According to the report, it was an “open secret” the group was considering presenting two candidates but there seemed to be “a certain shyness in making the attempt”.
But it makes clear that “if elected, [women] will doubtless prove of great assistance to the local authority”.
In 2024, Dorset Council is chaired by Val Pothecary.
Elsewhere a century ago, Cuthbert Plaistowe announced his desire to stand as the liberal parliamentary candidate for South Dorset.
He criticised Stanley Baldwin’s Conservative government, who “looked after their own friends” while the country “had to pay more on borrowed capital”.
Nearly a century later and similar complaints continue to be waged against the party.
The Cuthbert campaign would ultimately prove unsuccessful, losing to Unionist candidate Robert Gascoyne-Cecil in the 1929 general election, by 6,464 votes.

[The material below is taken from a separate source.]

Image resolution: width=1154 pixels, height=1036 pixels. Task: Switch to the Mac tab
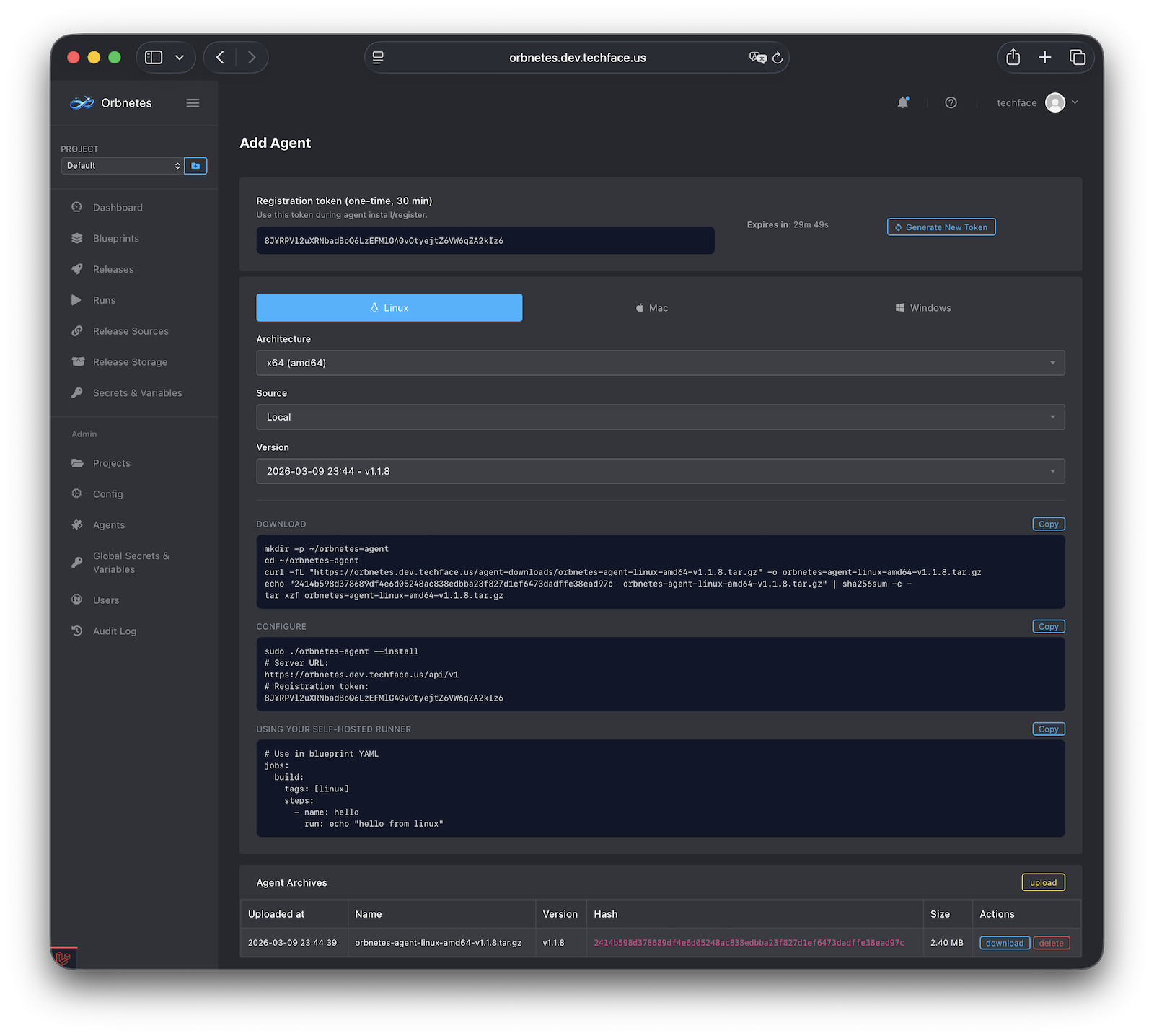pyautogui.click(x=652, y=308)

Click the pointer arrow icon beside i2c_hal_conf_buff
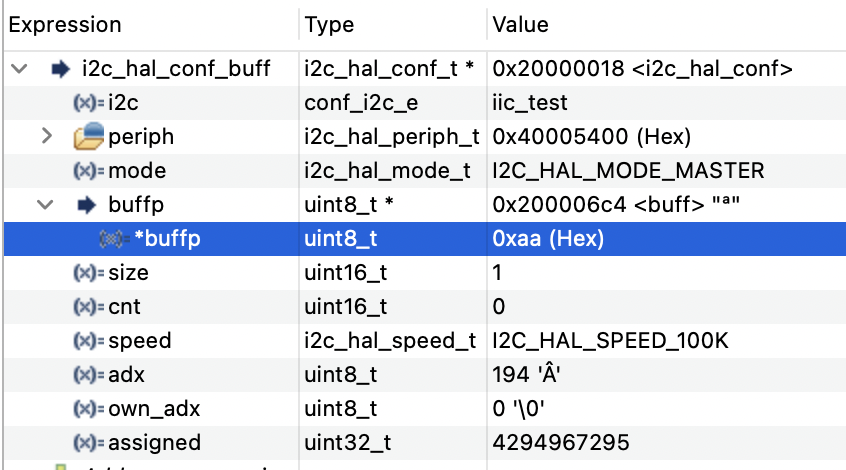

Meanwhile in Sport, the junior Swanage football team hosted a side from Bovington camp.
Conditions were far from ideal – “they had difficulty keeping the ball out of the mud” – but the Swans were able to comfortably win 5-1.
The reserves played away against Wareham Rangers, but faced an uphill battle with two of their defenders unavailable.
This was particularly problematic as the most common formation at the time was 2-3-5; they were forced to find reserve reserves for their entire backline.
Unsurprisingly, they lost 6-3.
The report said the reserves were “perhaps one of the unluckiest teams in the district, for whenever they have an important fixture, either their best players are required for the first team, or are unfit”.